The air smelled of sawdust, wet plaster, and faint iron, like dried blood. My fingers brushed the walls instinctively, tracing lines I had only ever seen in dreams. Every corner echoed. Every floorboard creaked, though the wind was still.
I climbed the stairs slowly, each step groaning beneath my weight. Upstairs, the smallest bedroom faced the road.
Sunlight lay across the floor in a pattern I recognized too well. I had stood in that light before—in dreams, always just before waking.
A drawing was taped to the wall.
The house. Finished now. Paint intact. The tree grown thick and heavy. In the window, two figures.
One tall. One small.
I stepped back.
A floorboard creaked behind me.
“I told you you’d find it,” a child said.
They stood in the doorway, hands behind their back, smiling like this was the end of a long explanation.
My mouth went dry. “Who are you?”
They frowned—not hurt. Disappointed. “You said you’d remember faster.”
The room felt narrower. The air warmer. My lungs ached. My heart thumped like it was trying to escape.
“I don’t have a child,” I said.
They nodded. “Not anymore.”
Something pressed against my ribs from the inside. A memory without images. Heat. Panic. A choice framed as mercy.
“You said this house would fix it,” the child went on. “That if you stayed long enough, it would stop hurting.”
“I left,” I whispered.
“Yes,” they said gently. “That’s why I’m here instead of you.”
---
I moved toward the door, desperate for air, for something solid, anything real.

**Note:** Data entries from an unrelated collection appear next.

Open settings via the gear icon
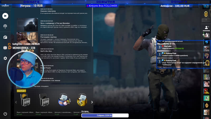This screenshot has height=119, width=211. click(5, 58)
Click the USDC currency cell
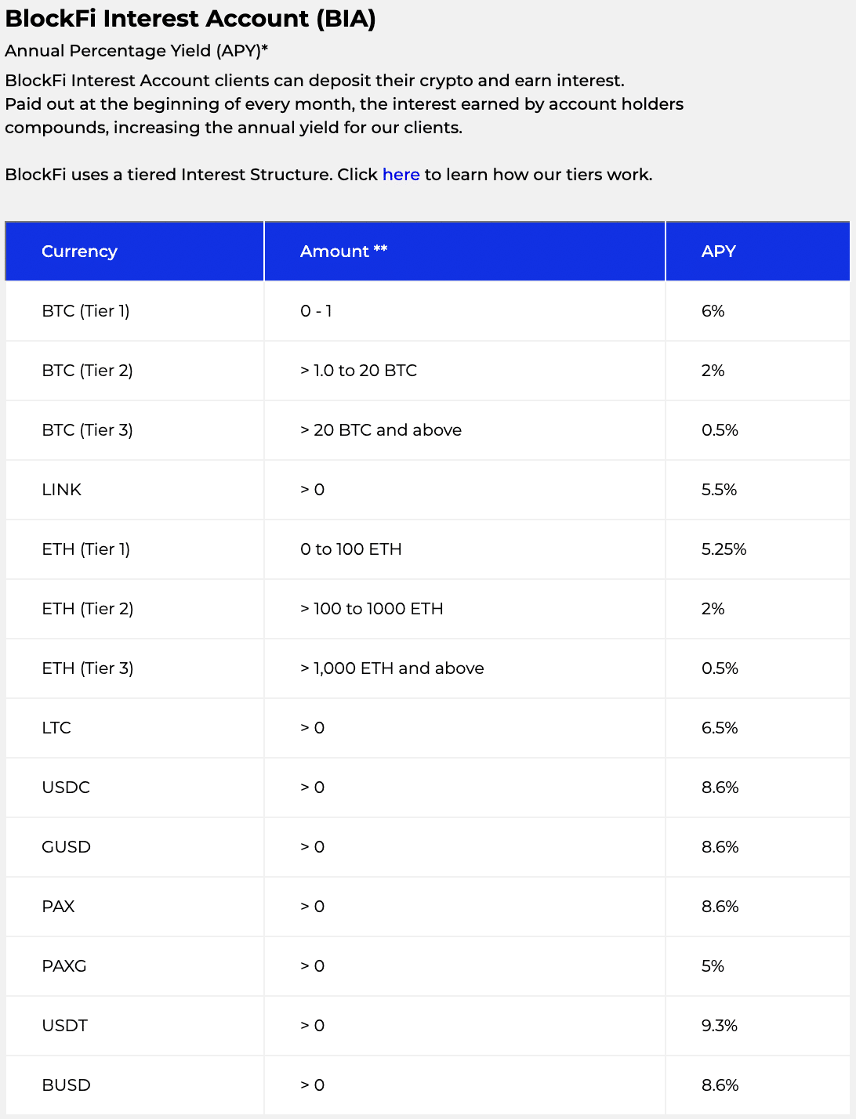The width and height of the screenshot is (856, 1119). (135, 788)
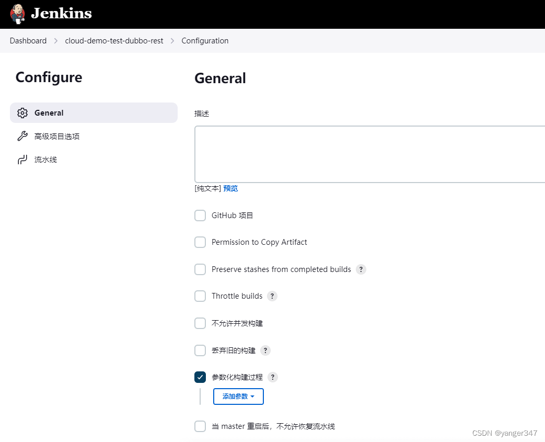Open help icon next to 参数化构建过程
The height and width of the screenshot is (442, 545).
point(273,377)
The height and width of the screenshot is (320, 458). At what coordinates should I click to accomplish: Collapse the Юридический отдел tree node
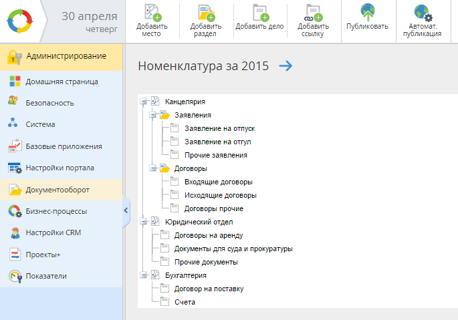pos(143,222)
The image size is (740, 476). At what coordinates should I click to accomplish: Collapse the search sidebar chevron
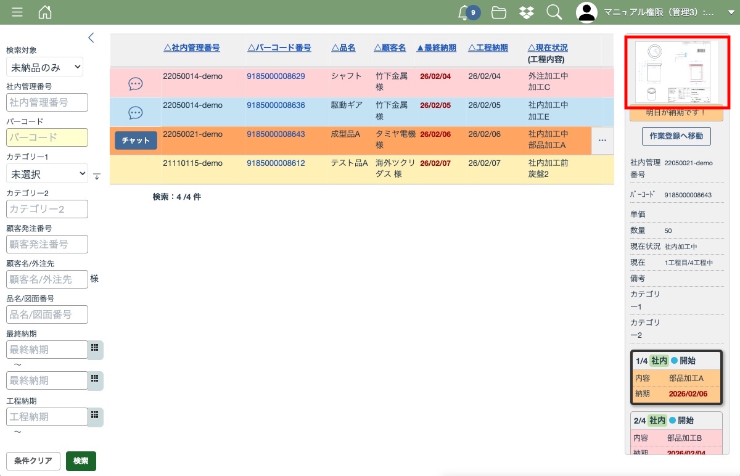point(91,38)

On the bed lay the final drawing.
It showed the house exactly as it was now—unfinished, exposed, waiting. Only one figure stood inside it.
Small. Alone.
At the bottom, written more carefully than all the others:
Your turn.
I froze.
The child didn’t stop me.
“That’s okay,” they said, as I reached the landing. “You can go again.”
I paused. My hands shook. Behind me, the house creaked—not settling, but listening. Watching. Judging.
“How long?” I asked.
The child tilted their head. “Until it doesn’t hurt anymore.”
I swallowed.
Outside, the road was gone.
The windows were dark.
And the door closed with the sound of something finally decided.
---
I woke later. Gray light filtered through the windows. The house was silent.
But the smell—wet plaster, sawdust, iron—lingered.
The child was gone. The drawings had disappeared. The upstairs room was empty.
I tried to leave. The front door didn’t open. Not with my hands, not with my shoulder. The house didn’t respond. It waited.
I called out. No answer.
A soft giggle came from the stairs.
I didn’t look.
From the smallest bedroom, a light flickered.
And then I understood.
The house doesn’t wait for anyone.
It keeps them.
It doesn’t matter how late you are. How fast you run. How hard you scream.
It will wait.
And when it is ready, it will decide.
And now, I am part of it. Waiting for the next envelope. Waiting for the next dream. Waiting for the child who knows me better than I know myself.